Both parties agree that the measure of damages is the cost of restoration of the building to its former condition unless the cost of restoration exceeds the diminution in value, i.e., the difference in value on today's market had it been maintained as required by the lease and the value in its present condition. Kane v. Timm, 11 Wn. App. 910, 527 P.2d 480 (1974); Falcone v. Perry, 68 Wn.2d 909, 416 P.2d 690 (1966). There was no evidence presented as to the amount of diminution in value attributable to the breach of the lease. The lessee introduced evidence of the reasonable square-foot rental value based upon maintenance of the building in good repair and the operational costs per square foot. They equaled each other; but this is not evidence of market value. There was also evidence of an offer to purchase the building in its present condition for $450,000 and testimony of the county assessor as to his appraisal value of the existing building and the land. This established its present market value; but there is no evidence establishing the market value of the building had it been maintained as required by the terms of the lease. The only evidence before the jury was the cost of restoration. There being no evidence of market value of the building had it been maintained pursuant to paragraph 6, the trial court properly refused to submit the lessee's proposed instruction No. 22. Falcone v. Perry, supra; Burr v. Clark, 30 Wn.2d 149, 190 P.2d 769 (1948); Kane v. Timm, supra.  The lessor's cross-appeal relates to the failure of the trial court to find that the lessee was guilty of waste, an issue which by stipulation had been withdrawn from the jury's consideration. Substantial evidence supports the determination of the court. Dorsey v. Speelman, 1 Wn. App. 85, 459 P.2d 416 (1969).
But see Farrell Lines, Inc. v. New York, supra. In addition to lessee's failure to keep the building in repair, some of the plumbing fixtures had been removed.

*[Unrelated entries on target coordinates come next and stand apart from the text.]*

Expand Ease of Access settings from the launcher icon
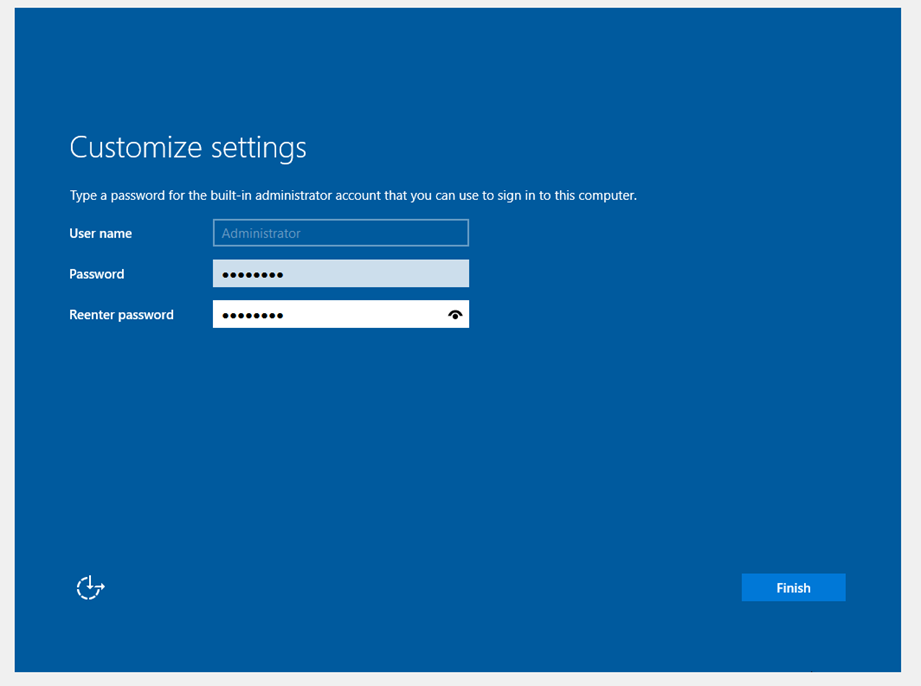The image size is (921, 686). [x=89, y=587]
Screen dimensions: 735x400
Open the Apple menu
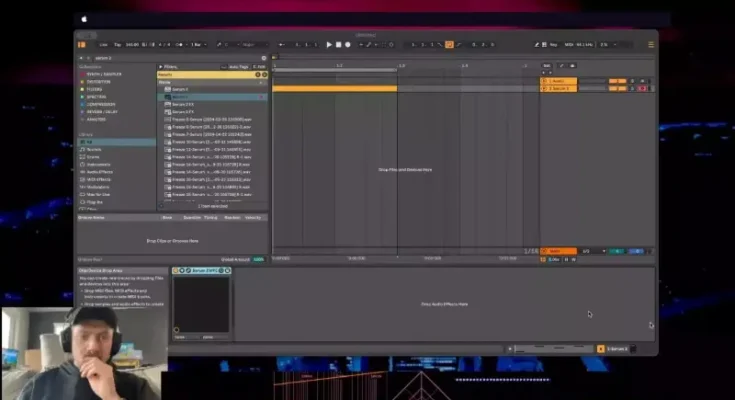[85, 19]
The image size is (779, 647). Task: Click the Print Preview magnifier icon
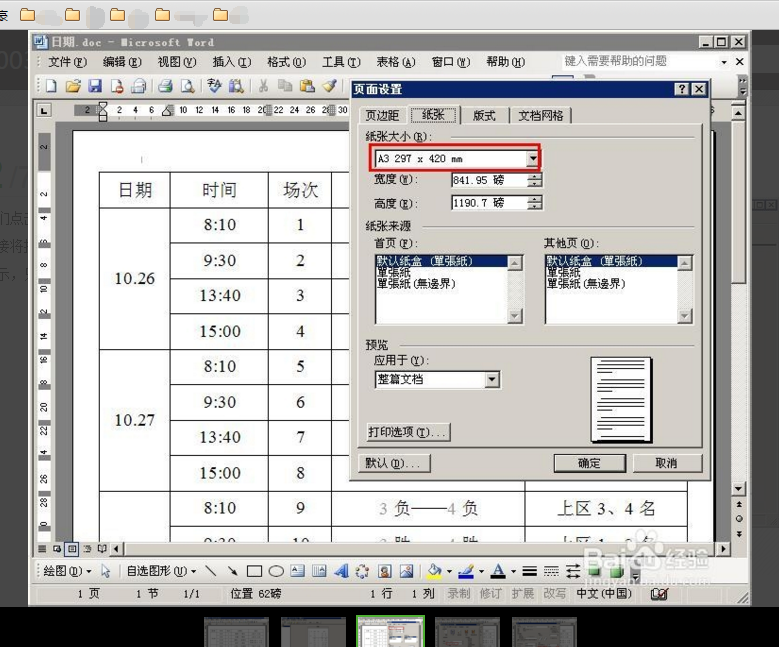[x=187, y=87]
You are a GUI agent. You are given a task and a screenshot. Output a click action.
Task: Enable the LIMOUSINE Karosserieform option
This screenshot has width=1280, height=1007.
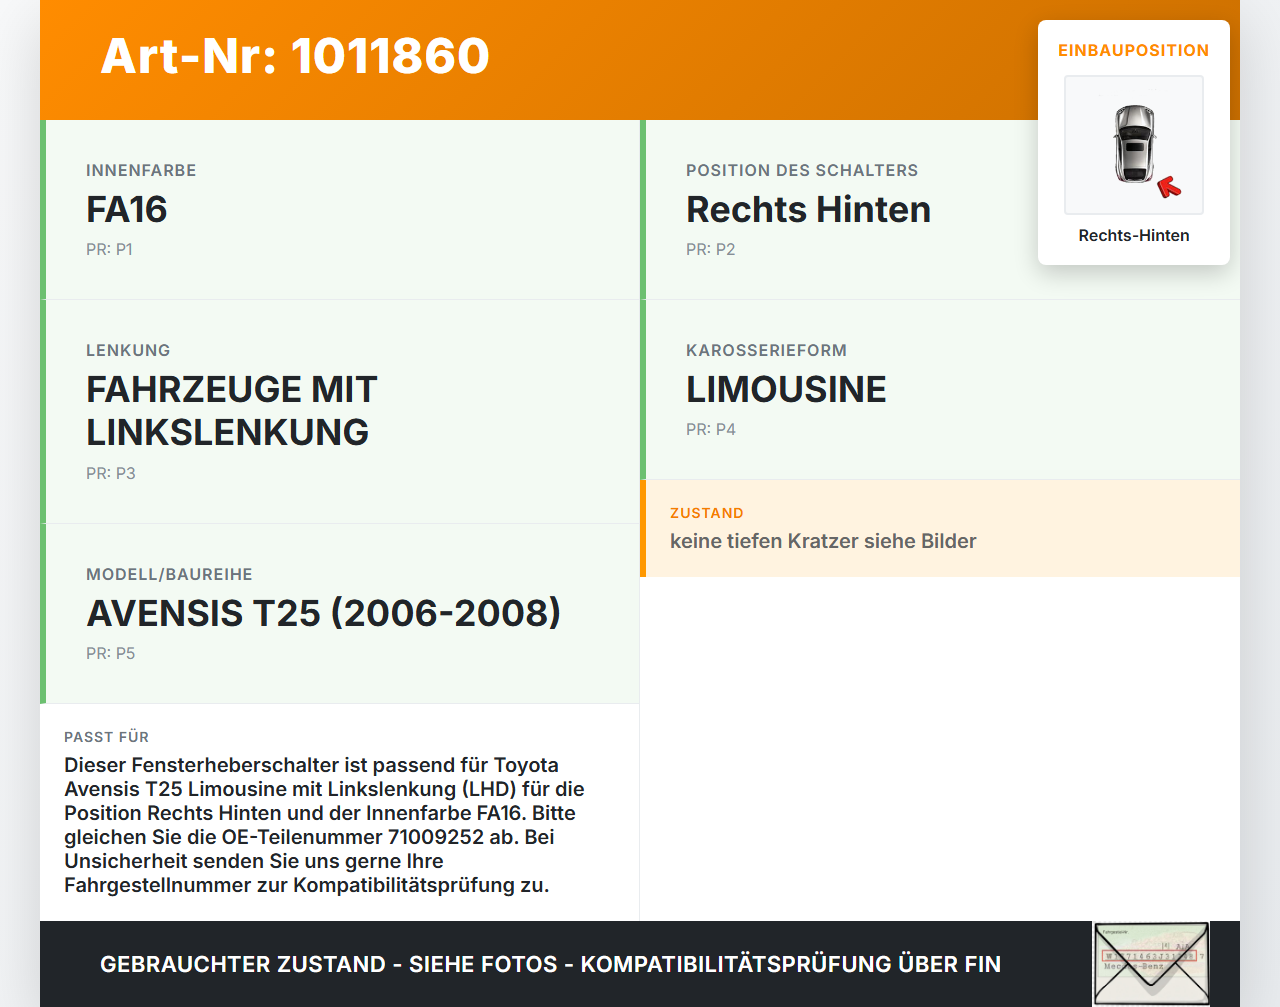coord(786,389)
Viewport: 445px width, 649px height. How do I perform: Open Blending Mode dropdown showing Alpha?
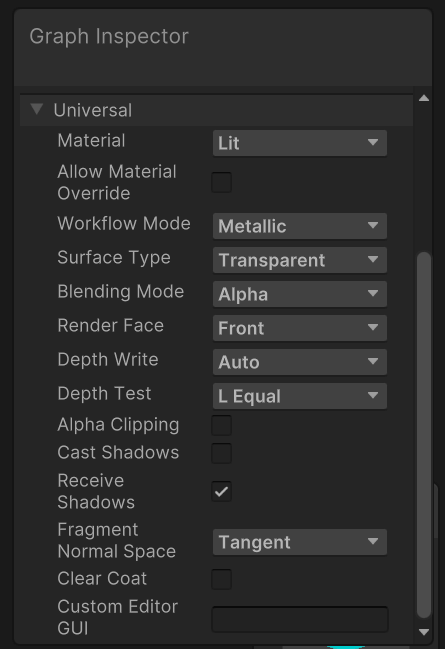[300, 294]
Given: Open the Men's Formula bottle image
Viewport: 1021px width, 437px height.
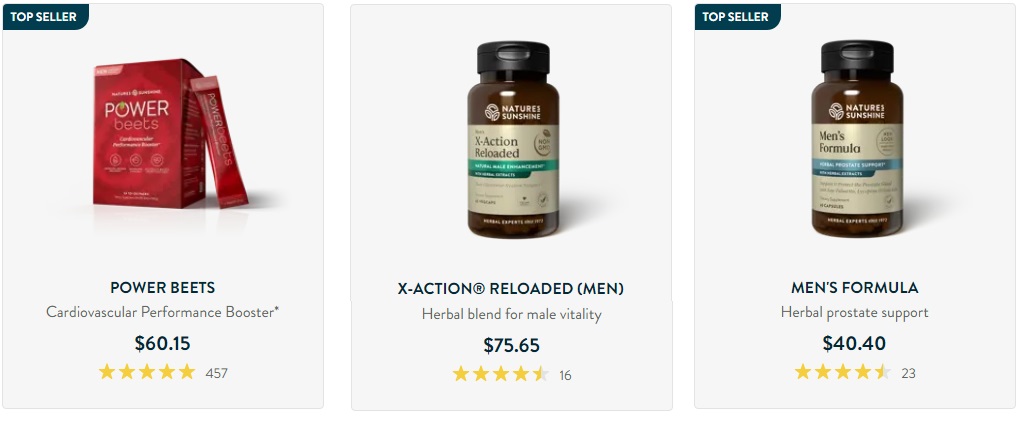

The final issue is whether the lessee should have paid an LID assessment in the sum of $20,782.62. Under the provisions of the lease, lessee was required to pay: "all . . . charges, assessments, and payments . . . of every kind and nature as shall . . . be assessed, levied or imposed . . ."
The Treasurer of the City of Spokane filed a preliminary assessment in the aforementioned amount on July 11, 1972, and an ordinance was adopted establishing the LID. An assessment was not levied against the property, however, until August of 1974; the lease expired December 31, 1973. Thus, on the expiration date of the lease, no assessment having been levied against the property, there was no lien for which the lessee was responsible. Miller v. Tietz Constr. Co., 46 Wn.2d 180, 279 P.2d 641, 283 P.2d 677 (1955); RCW 35.50.010. Alder v. R.W. Lotto, Inc., 10 Wn. App. 201, 517 P.2d 227 (1973), is distinguishable because this lease expired prior to the attachment of the lien.
Judgment is affirmed.
McINTURFF, C.J., and GREEN, J., concur.
Petition for rehearing denied March 4, 1976.
Review denied by Supreme Court May 25, 1976.